• **TEXT EXCERPT**:

#####

Monday 3 December 2018

Mary Alan Hokanson



            Although I’d already gone to Freshco on Saturday, I went again on Sunday because it's the only place around to buy the strawberry-rhubarb pie I was craving. I also bought a half-pint of raspberries.
            I spent most of the day getting caught up on my journal.
            That night during dinner I watched an episode of Peter Gunn. This story begins with a lineman climbing a pole across from a large house. Inside a wealthy woman named Louise in a wheelchair is painting. Her male nurse Joe tells her it’s time for her to get to bed. It’s not nighttime and so she is obviously ill and in need of rest. She begs for a few more minutes and he gives in, saying he’ll go warm her milk. The man on the pole wires a lineman’s phone in to the pole and calls Louise. He tells her that he’s her next-door neighbour and he can see Joe lying unconscious on the ground outside. She goes to her window to look out and the lineman shoots her with a silencer. We learn later that Joe called the doctor and the police but when he learned that the gun they found was his he ran. Louise is alive but even more bedridden than before and dying. She hires Gunn to find Joe and clear him. At Mother’s a stoolie named Sean with a thick Irish accent and a cigarette that is more ashes than tobacco comes to sell Gunn information about Joe’s whereabouts. He takes him to a Christian mission with rooms upstairs but when Gunn enters Joe’s room he gets hit over the head and Joe runs. Sean tells Gunn that he ran errands for Joe to a gas station across town to ask a woman named Gloria for money. Gunn goes to see Gloria and discovers that she is Joe’s wife. Gloria’s mechanic Keller is the fake lineman that shot Louise. Later Keller tries to run Gunn over. Gunn goes back to the garage and finds Joe trying to break into the cash register. They fight but Joe gives up easily, saying he can’t run anymore. He says that Gloria initiated the plan for Joe to get hired by Louise and to compel her to put him in her will, but then he fell in love with her and asked Gloria for a divorce. Two days later Louise was shot. Just then Gloria and Keller arrive. Keller has a gun and he disarms Gunn. They are about to force them both into the van but Gunn pushes Keller, who falls on his gun and shoots himself. Joe corners Gloria and is about to kill her but Gunn talks him out of it. Joe is in the will but Louise dies having spent all of her money on medical care. All Joe receives are Louise’s paintings, which are worthless.
            Louise was played by Mary Alan Hokanson, whose career consisted of similar supporting parts, including as a secretary in Hitchcock’s “Strangers on a Train”.

#####

• **TO DO**: Write out the journal entry word for word, starting with "Although I’d already" and going on through "on my journal.".

#####

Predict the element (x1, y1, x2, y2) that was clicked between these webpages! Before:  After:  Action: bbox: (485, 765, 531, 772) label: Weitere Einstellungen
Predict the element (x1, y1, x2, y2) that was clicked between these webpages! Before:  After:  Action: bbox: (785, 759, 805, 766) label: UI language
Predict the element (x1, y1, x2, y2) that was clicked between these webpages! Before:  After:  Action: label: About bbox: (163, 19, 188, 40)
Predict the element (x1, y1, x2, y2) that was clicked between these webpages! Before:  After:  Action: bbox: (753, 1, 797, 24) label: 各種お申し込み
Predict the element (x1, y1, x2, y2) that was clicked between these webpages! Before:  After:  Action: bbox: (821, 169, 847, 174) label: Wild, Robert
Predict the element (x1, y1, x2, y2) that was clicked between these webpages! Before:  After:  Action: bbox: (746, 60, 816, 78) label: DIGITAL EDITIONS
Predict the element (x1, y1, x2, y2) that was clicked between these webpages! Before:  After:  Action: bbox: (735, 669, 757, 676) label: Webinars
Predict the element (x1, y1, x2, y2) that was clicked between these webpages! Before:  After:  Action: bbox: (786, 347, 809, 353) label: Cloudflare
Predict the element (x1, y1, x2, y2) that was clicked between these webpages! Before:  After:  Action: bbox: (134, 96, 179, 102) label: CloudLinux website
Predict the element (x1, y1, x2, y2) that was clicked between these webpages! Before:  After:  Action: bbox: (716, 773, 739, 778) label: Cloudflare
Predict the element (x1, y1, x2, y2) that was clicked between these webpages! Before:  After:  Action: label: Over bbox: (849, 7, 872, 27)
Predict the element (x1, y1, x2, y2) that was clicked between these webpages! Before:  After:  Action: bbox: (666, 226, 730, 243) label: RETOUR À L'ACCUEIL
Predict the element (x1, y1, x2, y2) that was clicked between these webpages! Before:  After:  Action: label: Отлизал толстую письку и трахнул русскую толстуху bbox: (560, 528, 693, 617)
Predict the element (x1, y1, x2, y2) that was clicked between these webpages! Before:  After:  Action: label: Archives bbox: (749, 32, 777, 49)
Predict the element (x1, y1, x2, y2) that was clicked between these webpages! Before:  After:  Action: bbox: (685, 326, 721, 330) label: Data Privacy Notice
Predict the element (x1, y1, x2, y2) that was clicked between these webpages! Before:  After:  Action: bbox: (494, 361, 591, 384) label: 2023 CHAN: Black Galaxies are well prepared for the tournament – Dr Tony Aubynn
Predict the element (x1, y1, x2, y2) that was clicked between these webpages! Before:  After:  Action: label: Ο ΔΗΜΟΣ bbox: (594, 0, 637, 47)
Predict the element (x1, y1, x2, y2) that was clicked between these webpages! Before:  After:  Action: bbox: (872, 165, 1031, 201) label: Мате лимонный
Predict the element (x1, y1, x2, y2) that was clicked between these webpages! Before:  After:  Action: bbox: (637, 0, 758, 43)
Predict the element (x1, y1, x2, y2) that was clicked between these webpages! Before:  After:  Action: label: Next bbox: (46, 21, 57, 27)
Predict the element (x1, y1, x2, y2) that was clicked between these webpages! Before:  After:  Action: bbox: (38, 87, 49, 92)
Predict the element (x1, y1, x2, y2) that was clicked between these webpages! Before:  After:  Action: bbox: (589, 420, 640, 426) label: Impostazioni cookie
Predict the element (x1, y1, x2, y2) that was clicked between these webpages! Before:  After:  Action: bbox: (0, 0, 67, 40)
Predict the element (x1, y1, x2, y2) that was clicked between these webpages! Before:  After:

#####

• **WRITTEN ANSWER**:
Although I’d already gone to Freshco on Saturday, I went again on Sunday because it's the only place around to buy the strawberry-rhubarb pie I was craving. I also bought a half-pint of raspberries.
            I spent most of the day getting caught up on my journal.